Werkopdracht 1:
Citeer alstublieft letterlijk uit de tekst over de fysieke staat van woningen in Vlaanderen het stuk dat begint met "Huishoudens met zwakker" en doorloopt tot en met "zeer slechte kwaliteit.".
Werkopdracht 2:
Hoe veranderde tussen 2018 en 2023 volgens de tekst over de fysieke staat van woningen in Vlaanderen het aandeel woningen in slechte tot zeer slechte staat?
Werkopdracht 3:
Zet de tekst over de fysieke staat van woningen in Vlaanderen voort na de laatste zin die getoond wordt.

Tekstfragment:
"""
Fysieke staat van de woning
Bijna 8 op 10 huishoudens leven in woning in goede staat
In 2023 leefde 77% van de huishoudens in het Vlaamse Gewest in een woning in een goede . Het aandeel huishoudens in woningen in (zeer) slechte staat lag op 9%, het aandeel huishoudens in woningen in matige staat op 13%.
Ten opzichte van 2018 is de fysieke staat van de woningen vrijwel stabiel gebleven. Enkel het aandeel woningen in slechte tot zeer slechte staat is significant afgenomen van 11% naar 9%.
Huishoudens met zwakker socio-economisch profiel wonen vaker in woning van slechtere kwaliteit
De fysieke staat van de woning is beter bij eigenaars dan bij huurders. Bijna 8 op de 10 eigenaars woonden in 2023 in een woning in een goede fysieke staat. Bij huurders, zowel private als sociale, ging het om ongeveer 7 op de 10. 15% van de private en sociale huurders woonde in een woning van slechte of zeer slechte kwaliteit.
"""
Inhoud gegevensset:
"""
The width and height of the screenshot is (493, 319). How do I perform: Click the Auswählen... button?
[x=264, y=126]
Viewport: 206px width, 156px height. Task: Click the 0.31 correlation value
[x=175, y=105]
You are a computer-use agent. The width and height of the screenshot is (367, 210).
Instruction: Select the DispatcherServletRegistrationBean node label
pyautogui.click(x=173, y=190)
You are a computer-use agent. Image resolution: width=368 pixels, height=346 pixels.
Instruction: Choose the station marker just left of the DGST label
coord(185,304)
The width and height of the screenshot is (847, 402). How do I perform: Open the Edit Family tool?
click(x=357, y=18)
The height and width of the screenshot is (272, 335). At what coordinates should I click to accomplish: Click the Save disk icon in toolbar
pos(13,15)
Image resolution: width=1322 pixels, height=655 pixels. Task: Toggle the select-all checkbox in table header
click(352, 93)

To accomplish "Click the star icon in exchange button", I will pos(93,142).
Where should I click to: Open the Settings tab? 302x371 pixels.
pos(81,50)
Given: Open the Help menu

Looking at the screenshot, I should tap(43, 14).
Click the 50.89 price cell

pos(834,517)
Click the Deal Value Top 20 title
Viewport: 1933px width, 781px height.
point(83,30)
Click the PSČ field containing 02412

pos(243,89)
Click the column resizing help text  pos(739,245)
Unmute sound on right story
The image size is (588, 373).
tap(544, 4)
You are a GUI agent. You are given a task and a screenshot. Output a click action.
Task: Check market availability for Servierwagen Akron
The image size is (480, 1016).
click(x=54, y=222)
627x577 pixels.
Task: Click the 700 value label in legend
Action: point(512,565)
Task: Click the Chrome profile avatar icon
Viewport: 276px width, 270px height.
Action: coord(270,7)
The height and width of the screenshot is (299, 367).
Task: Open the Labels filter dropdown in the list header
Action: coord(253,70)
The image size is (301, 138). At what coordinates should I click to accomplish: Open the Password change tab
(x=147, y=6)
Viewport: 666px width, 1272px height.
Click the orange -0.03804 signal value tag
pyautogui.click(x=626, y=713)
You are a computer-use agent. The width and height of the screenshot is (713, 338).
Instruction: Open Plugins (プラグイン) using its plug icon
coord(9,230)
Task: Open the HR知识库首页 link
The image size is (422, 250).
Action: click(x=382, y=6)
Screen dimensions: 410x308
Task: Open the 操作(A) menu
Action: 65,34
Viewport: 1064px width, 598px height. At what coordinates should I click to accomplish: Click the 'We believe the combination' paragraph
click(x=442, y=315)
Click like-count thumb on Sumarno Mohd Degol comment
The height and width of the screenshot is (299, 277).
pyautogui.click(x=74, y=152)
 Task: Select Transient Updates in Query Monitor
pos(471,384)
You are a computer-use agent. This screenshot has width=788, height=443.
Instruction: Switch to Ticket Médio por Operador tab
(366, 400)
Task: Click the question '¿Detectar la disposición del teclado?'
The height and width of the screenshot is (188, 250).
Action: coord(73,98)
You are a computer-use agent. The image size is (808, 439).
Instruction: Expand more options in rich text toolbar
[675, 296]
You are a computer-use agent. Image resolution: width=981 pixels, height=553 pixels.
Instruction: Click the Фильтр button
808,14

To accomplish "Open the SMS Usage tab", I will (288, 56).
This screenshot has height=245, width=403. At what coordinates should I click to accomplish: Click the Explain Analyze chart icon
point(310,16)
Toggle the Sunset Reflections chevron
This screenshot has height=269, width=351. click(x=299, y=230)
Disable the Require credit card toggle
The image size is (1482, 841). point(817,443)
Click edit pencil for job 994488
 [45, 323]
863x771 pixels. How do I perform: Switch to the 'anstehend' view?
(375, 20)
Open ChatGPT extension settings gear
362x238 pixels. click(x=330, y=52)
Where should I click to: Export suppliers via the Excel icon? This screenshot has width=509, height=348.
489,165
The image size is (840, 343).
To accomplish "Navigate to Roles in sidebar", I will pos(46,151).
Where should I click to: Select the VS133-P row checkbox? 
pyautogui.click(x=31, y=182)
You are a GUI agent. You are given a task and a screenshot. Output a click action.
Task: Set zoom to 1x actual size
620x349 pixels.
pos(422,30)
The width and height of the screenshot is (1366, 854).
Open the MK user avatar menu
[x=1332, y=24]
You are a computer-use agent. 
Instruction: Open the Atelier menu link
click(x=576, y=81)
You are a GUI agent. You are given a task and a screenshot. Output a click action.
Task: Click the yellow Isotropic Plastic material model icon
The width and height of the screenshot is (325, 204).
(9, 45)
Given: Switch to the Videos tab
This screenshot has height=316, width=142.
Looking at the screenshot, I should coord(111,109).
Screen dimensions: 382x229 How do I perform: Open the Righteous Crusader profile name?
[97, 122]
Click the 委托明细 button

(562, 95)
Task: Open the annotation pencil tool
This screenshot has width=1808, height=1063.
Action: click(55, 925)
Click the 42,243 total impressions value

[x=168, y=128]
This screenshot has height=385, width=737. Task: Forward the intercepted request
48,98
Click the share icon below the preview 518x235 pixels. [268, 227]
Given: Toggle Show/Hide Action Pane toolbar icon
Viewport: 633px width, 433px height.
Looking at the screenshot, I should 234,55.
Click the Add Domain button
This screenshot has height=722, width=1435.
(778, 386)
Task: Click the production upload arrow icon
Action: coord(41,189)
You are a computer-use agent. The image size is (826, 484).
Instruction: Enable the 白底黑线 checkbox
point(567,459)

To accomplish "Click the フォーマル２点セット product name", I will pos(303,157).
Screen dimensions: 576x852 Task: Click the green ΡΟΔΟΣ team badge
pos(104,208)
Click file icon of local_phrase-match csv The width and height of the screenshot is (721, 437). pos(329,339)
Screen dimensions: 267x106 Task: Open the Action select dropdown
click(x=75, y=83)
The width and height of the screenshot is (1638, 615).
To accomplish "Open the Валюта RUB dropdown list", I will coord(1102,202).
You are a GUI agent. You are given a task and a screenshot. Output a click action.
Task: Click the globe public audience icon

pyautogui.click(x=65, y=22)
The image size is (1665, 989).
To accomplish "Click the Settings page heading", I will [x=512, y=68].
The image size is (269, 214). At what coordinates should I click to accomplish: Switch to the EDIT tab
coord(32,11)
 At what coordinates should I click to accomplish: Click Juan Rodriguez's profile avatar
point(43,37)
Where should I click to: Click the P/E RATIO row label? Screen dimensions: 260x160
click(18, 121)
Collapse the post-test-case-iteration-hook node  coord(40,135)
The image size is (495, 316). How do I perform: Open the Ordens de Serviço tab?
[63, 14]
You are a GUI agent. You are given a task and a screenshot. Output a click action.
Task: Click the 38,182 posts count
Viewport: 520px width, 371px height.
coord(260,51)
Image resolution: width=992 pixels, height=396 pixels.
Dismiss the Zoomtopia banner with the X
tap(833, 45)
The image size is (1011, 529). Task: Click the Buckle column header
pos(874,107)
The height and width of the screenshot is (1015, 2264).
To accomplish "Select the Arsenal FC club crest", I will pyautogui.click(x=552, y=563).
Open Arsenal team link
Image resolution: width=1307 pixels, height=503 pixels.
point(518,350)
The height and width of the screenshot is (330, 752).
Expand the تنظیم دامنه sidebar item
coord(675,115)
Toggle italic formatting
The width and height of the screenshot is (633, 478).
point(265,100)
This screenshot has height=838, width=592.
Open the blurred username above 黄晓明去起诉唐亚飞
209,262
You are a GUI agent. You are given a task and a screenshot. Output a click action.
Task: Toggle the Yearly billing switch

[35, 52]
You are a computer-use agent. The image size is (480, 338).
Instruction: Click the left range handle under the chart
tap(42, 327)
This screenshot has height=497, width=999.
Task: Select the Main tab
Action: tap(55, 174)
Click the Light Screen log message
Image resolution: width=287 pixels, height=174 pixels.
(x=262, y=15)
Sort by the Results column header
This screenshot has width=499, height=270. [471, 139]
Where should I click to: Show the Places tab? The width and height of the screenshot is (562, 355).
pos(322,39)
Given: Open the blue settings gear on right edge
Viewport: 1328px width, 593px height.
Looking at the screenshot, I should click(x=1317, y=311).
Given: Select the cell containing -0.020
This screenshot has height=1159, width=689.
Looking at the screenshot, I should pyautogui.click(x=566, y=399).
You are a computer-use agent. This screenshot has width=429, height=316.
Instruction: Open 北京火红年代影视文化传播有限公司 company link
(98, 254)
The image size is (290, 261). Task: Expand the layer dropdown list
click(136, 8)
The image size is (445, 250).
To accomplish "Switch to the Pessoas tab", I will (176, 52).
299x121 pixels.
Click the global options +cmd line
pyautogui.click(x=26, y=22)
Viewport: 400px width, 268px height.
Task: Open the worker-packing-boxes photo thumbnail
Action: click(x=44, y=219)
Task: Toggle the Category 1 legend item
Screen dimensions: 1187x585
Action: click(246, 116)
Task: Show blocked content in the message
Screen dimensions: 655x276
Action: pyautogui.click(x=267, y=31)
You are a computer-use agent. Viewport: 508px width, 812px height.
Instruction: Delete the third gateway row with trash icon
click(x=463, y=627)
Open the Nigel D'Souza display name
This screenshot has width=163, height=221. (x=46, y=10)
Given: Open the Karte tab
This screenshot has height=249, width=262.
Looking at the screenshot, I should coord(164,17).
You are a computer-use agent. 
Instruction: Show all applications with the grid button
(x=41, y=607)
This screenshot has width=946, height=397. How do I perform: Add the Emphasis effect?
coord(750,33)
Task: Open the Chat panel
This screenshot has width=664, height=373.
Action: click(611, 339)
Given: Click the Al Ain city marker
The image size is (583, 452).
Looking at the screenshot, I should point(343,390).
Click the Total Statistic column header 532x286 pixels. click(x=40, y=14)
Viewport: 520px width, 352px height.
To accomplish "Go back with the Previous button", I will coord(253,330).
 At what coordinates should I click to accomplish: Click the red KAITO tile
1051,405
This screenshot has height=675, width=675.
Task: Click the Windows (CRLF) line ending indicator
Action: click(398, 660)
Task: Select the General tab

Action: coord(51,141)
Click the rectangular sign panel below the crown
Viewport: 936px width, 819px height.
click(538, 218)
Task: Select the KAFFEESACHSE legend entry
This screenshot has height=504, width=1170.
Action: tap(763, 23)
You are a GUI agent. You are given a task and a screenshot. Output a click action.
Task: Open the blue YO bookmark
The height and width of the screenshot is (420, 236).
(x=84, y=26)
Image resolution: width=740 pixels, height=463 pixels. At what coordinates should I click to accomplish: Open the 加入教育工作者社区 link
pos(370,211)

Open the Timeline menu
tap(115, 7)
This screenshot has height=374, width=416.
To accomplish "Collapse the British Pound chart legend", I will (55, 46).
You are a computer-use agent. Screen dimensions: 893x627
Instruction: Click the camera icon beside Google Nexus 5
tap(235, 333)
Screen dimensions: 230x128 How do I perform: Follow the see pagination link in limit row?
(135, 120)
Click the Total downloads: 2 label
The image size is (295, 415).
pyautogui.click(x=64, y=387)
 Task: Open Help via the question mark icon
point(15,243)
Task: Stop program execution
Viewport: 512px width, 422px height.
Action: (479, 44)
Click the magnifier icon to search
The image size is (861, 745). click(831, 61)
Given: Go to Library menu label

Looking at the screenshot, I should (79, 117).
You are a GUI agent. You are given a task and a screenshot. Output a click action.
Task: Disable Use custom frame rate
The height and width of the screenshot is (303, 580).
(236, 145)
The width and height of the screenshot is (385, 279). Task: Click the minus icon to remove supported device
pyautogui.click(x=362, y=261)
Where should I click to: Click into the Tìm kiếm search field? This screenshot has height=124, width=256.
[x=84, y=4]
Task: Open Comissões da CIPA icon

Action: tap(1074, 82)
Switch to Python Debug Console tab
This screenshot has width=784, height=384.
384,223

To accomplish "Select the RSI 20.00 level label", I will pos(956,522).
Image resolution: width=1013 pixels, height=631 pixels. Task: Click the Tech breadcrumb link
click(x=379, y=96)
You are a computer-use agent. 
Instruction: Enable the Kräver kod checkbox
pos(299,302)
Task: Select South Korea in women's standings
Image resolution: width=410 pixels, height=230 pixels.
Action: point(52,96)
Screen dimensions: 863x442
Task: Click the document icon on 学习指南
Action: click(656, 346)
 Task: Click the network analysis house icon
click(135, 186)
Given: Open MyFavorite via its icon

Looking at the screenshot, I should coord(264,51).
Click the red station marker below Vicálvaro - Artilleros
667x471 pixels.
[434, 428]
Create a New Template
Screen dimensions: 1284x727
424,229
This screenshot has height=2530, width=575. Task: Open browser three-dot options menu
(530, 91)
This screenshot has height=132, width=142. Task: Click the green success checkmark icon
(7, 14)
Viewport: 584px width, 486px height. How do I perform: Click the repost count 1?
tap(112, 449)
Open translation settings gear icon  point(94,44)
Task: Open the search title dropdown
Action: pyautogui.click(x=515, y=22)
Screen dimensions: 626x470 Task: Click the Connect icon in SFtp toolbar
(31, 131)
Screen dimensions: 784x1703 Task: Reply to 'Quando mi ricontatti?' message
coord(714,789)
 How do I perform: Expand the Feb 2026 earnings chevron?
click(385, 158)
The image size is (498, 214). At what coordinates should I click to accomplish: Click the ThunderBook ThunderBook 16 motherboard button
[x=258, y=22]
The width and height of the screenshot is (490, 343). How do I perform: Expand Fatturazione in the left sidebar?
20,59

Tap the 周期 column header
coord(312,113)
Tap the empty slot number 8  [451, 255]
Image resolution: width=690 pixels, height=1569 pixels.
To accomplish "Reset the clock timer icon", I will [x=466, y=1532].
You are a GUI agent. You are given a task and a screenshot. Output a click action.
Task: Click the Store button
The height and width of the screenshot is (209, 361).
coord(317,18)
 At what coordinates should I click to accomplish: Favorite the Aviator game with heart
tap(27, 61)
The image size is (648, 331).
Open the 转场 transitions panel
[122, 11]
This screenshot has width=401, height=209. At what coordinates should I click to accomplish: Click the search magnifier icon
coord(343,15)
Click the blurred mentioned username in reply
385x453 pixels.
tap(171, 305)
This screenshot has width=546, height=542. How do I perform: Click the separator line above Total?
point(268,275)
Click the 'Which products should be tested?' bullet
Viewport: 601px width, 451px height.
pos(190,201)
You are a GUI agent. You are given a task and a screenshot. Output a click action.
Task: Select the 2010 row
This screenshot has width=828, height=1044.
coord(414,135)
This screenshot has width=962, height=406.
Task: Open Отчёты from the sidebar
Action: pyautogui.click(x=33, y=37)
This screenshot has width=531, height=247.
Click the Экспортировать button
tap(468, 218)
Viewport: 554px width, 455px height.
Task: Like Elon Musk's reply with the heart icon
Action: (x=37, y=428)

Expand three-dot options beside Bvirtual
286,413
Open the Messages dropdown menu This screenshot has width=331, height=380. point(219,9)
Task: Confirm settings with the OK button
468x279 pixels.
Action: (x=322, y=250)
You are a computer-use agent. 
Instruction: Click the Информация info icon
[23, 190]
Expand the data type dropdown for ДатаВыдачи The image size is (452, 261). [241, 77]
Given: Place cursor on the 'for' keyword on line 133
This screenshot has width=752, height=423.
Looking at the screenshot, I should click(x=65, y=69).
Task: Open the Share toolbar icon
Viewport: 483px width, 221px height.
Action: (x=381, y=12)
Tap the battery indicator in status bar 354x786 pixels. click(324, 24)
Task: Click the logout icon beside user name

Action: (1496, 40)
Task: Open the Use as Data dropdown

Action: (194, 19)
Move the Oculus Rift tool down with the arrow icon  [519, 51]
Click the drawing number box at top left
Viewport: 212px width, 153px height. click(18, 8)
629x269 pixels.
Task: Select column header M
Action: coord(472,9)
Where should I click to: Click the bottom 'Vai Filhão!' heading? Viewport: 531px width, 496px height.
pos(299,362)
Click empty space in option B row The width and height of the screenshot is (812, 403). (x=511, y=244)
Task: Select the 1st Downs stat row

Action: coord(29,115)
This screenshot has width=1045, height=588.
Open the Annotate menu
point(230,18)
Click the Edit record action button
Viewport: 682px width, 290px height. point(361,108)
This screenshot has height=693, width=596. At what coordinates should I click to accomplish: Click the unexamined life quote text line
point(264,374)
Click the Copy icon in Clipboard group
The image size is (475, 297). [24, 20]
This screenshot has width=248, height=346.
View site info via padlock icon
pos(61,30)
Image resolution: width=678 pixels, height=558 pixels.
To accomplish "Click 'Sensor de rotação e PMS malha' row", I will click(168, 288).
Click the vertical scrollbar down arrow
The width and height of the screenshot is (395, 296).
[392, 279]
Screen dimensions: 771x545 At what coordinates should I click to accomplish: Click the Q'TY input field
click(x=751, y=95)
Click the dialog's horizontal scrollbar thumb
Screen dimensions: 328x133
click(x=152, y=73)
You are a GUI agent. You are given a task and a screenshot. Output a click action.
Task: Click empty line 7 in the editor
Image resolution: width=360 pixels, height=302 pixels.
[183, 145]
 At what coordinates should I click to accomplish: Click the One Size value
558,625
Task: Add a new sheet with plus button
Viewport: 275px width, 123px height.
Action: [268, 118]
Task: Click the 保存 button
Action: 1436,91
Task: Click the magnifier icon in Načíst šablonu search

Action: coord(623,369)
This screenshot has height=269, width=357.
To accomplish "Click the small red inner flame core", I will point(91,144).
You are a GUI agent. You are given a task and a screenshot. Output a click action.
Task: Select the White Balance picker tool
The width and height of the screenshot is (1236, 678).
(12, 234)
"""
Antwoord 1:
Huishoudens met zwakker socio-economisch profiel wonen vaker in woning van slechtere kwaliteit
De fysieke staat van de woning is beter bij eigenaars dan bij huurders. Bijna 8 op de 10 eigenaars woonden in 2023 in een woning in een goede fysieke staat. Bij huurders, zowel private als sociale, ging het om ongeveer 7 op de 10. 15% van de private en sociale huurders woonde in een woning van slechte of zeer slechte kwaliteit.

Antwoord 2:
Het nam significant af van 11% naar 9%.

Antwoord 3:
De verschillen zijn nog meer uitgesproken naar activiteitstatus, huishoudpositie en leeftijd. Vooral naar activiteitstatus is het onderscheid groot. Huishoudens met een zwakker socio-economisch profiel, zoals werklozen en arbeidsongeschikten, wonen vaker in een huis in matige of (zeer) slechte staat. In 2023 woonde ongeveer 65% van de huishoudens waarbij de referentiepersoon werkloos of arbeidsongeschikt was in een huis van goede kwaliteit. Bij de werkenden lag dat aandeel op 75%, bij de gepensioneerden op 84%. 2 op de 10 huishoudens waarvan de referentiepersoon arbeidsongeschikt was, woonden in een huis in (zeer) slechte staat.
Naar huishoudpositie wonen koppels zonder kind(eren) vaker dan alleenstaanden en eenoudergezinnen in een woning van goede kwaliteit. 16% van de eenoudergezinnen woonde in 2023 in een woning van slechte tot zeer slechte kwaliteit.
Het aandeel huishoudens dat in een woning van goede kwaliteit woont stijgt met de leeftijd. 69% van de 18- tot 34-jarigen woonde in een woning van goede kwaliteit. Bij de 65-plussers lag dat op 84%.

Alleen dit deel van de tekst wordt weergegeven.